Using COLMAP and OpenMVS to create a 3D model based on smartphone video
As mentioned in my previous post, I’ve been attempting to make a 3D model of a densely wooded area with structure from motion techniques. The main goal is to reconstruct the ground, with its height variations, as accurately as possible. After some trial and error, I finally found a workflow that provides reasonable results.
Data
For the data collection, I used an iPhone 13 to capture wide-angle video with 2k resolution. I collected data for roughly 15 minutes, with the phone both in vertical and horizontal orientations. Videos were captured at 24 frames per second, walking around the mapped area (approx. 50x50 metres) slowly and as steadily as I could in the rough terrain. The videos were downsampled with the previously presented blur-aware downsampling, resulting in a total of 1528 images.
COLMAP and OpenMVS
I used the available docker containers to run both COLMAP and OpenMVS. I applied COLMAP to compute camera poses for the images, as well as a sparse point cloud recostruction based on the extracted features. This was carried out with the automatic reconstructor tool, to avoid detailed parameter configurations.

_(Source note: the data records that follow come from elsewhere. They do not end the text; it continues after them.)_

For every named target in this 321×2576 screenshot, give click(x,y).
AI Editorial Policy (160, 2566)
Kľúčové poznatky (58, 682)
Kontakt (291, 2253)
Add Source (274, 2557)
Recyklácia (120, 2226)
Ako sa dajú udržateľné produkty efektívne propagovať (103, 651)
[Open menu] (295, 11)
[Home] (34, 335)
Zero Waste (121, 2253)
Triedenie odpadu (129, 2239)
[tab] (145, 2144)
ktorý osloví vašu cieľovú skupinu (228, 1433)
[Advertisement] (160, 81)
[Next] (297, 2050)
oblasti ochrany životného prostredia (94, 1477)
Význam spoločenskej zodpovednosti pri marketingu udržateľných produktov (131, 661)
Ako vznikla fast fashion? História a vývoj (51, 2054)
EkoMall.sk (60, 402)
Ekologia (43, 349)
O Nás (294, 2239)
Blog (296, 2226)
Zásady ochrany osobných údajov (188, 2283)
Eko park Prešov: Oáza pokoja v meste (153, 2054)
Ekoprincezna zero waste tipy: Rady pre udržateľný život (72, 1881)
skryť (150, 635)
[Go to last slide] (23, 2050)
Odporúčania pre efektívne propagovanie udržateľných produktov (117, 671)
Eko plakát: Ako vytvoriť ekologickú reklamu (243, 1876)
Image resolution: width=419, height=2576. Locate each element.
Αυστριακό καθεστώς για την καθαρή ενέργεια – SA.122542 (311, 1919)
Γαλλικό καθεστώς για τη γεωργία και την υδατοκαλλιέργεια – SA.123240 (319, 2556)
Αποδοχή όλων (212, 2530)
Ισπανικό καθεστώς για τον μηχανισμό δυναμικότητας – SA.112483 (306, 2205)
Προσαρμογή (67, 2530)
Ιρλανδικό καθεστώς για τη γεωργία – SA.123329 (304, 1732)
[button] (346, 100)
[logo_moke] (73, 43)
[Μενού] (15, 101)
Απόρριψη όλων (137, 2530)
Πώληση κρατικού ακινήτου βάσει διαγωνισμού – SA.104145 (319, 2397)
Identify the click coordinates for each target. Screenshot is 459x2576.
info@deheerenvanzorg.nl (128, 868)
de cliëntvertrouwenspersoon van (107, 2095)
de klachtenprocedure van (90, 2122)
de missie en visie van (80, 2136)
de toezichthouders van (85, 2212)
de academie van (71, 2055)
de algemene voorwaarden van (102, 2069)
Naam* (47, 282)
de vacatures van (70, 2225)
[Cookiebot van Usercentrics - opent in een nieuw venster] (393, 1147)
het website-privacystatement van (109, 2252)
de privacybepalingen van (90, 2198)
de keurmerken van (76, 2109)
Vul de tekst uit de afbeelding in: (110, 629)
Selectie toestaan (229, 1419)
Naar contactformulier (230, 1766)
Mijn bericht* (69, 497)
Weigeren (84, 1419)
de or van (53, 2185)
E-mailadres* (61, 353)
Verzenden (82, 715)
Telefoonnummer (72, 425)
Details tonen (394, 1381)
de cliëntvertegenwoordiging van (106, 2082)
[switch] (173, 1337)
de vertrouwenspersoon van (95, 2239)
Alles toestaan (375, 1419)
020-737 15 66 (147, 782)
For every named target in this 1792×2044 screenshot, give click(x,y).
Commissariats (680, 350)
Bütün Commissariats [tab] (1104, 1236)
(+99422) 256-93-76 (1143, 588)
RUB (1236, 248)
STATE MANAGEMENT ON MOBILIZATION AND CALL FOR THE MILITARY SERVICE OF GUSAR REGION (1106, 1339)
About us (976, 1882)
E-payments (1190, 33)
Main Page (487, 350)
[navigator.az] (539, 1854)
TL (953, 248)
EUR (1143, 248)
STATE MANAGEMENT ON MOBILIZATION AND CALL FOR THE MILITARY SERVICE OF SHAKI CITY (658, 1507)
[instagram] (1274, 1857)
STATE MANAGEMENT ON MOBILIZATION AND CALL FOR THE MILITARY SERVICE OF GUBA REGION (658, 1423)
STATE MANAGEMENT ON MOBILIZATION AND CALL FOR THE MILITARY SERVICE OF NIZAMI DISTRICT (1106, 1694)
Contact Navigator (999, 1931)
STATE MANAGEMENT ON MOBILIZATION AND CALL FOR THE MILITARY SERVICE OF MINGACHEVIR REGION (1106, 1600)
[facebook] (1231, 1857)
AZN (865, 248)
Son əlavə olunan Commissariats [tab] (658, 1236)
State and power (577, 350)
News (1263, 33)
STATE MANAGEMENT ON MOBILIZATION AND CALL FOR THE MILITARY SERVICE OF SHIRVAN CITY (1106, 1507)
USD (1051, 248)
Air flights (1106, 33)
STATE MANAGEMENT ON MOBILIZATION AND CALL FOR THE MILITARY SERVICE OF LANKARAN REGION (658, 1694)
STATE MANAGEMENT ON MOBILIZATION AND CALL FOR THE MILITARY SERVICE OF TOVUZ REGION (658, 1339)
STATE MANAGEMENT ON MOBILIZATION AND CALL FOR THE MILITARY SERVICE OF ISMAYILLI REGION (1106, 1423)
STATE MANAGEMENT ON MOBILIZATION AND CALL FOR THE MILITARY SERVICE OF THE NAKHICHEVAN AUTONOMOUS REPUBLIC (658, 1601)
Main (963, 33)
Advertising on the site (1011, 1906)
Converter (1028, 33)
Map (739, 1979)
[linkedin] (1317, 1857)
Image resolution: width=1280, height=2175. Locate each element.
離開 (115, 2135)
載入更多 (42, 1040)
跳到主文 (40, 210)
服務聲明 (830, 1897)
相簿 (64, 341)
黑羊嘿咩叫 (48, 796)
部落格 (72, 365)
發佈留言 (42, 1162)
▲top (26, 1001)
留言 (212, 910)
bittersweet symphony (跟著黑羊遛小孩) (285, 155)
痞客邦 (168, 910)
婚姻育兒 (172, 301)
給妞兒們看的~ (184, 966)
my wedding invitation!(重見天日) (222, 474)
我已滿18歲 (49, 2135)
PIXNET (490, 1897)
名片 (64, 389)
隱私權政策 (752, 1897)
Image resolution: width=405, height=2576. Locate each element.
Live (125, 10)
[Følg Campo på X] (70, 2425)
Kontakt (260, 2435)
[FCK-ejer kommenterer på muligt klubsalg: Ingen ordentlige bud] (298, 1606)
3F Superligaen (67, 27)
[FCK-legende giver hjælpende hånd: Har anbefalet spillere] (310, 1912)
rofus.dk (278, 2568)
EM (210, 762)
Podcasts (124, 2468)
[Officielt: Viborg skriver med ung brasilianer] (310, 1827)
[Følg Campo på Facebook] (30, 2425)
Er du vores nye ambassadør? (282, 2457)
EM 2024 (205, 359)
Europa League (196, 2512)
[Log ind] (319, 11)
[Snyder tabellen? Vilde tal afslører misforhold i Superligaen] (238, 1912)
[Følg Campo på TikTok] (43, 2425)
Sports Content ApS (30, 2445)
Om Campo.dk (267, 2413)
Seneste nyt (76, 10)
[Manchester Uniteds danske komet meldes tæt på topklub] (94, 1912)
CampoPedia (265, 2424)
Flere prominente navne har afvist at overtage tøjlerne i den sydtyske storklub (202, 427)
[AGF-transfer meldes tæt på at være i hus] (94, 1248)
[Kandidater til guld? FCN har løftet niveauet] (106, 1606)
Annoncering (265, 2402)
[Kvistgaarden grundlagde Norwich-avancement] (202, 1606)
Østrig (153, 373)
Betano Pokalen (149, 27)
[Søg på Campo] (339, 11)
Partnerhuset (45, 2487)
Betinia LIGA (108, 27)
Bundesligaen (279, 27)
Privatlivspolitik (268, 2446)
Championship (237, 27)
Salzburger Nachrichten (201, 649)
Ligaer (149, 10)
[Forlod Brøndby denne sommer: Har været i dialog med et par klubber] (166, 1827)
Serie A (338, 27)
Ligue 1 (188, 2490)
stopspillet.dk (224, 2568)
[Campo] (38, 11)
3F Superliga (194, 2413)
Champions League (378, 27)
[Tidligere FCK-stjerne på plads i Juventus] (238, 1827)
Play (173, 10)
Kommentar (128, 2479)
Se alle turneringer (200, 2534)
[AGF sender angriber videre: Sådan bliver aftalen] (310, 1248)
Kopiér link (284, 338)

The poses and the sparse pointcloud were used as input for OpenMVS for further processing. With OpenMVS, I created a rough mesh, a refined mesh, and finally a textured mesh, based on the input data. I skipped computing a dense pointcloud before meshing, since this would have required a ridiculous amount of memory (64gb RAM and 500gb swapfile were not enough in my tests).
Results
COLMAP managed to very well capture the camera poses and generate the sparse point cloud. This is visualised below, with the camera poses in red.
Resulting OpenMVS refined and textured mesh came out a little bit weird on the first glance. This is shown below. The surrounding trees created a bowl type of effect around the area. However, the mesh within looked good.
After a little bit of manual cleaning in Meshlab, the mesh of the area came nicely visible. As I was mainly interested in the shape of the ground for further modelling tasks, I also cleaned out most of the trees. Result shown below.
Discussion
The resulting mesh nicely represented the shape and height differences of the ground, so it suited my purposes well. Overall, the mesh could have been a bit sharper, as the trees and other objects in the area (car, trailer…) came out a bit warped. This was likely due to using the sparse pointcloud, instead of densifying it.